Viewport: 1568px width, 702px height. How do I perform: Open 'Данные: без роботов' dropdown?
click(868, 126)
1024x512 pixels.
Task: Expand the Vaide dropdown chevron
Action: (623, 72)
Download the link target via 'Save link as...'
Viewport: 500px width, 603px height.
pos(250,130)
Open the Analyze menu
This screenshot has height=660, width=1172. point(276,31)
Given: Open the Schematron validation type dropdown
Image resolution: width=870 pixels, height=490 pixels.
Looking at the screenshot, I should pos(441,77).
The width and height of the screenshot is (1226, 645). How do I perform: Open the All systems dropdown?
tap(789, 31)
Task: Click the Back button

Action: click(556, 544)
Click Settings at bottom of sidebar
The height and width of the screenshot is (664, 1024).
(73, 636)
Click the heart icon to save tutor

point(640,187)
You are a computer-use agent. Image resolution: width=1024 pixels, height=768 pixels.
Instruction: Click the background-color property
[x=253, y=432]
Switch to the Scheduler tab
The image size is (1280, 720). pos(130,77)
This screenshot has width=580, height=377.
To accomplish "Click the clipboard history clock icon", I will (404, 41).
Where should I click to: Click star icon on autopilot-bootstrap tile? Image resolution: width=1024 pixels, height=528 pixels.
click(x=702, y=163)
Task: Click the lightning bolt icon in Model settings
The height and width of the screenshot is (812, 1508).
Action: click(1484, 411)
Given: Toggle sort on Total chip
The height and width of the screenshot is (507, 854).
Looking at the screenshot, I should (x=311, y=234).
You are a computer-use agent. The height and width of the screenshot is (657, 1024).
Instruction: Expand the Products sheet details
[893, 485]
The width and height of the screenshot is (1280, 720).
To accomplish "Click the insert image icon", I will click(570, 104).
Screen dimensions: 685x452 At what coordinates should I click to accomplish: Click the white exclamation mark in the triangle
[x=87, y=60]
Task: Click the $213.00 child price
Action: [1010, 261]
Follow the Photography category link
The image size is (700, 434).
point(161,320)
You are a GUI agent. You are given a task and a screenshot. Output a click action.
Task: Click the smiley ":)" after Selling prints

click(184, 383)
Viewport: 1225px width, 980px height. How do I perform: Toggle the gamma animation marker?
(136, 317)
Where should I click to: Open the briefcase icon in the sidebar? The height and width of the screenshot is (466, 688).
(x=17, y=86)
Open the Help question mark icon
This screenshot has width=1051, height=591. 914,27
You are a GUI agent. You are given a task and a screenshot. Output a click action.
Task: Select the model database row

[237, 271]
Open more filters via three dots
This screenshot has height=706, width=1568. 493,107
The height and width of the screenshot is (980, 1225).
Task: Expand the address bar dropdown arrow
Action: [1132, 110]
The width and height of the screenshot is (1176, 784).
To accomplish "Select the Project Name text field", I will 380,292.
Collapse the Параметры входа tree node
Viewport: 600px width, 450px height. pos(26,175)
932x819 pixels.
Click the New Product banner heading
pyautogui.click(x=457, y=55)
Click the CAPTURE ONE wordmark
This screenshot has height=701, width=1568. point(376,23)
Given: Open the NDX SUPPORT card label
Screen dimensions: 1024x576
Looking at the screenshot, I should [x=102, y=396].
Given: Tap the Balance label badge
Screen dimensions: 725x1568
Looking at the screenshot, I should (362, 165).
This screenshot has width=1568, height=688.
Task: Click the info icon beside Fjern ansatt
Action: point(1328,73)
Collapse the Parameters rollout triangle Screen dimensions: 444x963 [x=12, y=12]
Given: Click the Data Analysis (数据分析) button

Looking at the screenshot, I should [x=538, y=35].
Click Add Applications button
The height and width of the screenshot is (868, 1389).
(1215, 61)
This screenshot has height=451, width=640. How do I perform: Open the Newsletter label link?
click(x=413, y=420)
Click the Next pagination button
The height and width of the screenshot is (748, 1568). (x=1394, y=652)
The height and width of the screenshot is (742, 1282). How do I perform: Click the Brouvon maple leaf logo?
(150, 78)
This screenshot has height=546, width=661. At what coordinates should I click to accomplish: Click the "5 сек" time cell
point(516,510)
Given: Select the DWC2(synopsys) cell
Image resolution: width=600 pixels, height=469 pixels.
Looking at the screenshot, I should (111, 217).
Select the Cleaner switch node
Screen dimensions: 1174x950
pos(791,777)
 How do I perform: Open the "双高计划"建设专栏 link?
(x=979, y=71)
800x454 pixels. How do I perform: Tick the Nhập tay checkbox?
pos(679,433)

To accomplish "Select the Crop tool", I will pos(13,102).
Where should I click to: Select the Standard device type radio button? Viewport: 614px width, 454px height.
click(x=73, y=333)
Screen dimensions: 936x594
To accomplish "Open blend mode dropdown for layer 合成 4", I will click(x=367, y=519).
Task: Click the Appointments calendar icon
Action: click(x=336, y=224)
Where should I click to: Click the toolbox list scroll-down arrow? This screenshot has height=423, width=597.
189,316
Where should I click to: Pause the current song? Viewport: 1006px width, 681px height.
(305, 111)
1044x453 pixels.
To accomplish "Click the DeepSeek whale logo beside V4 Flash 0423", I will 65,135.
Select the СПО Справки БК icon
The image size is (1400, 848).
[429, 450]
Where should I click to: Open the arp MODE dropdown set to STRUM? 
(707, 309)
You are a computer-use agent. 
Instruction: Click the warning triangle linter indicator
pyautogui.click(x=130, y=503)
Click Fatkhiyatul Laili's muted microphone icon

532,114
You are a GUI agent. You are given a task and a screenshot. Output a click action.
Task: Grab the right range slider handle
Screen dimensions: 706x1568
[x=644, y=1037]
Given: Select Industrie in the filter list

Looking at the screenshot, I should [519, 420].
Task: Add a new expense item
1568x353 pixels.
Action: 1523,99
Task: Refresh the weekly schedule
------------------------------------
→ PROBLEM DESCRIPTION: Which of the lines above hold the string "computer"? Pick each of them out.

→ ANSWER TO THIS PROBLEM:
You are a computer-use agent. Image resolution: width=1024 pixels, height=768 pixels.
You are a computer-use agent. The height and width of the screenshot is (657, 1024).
You are a computer-use agent. 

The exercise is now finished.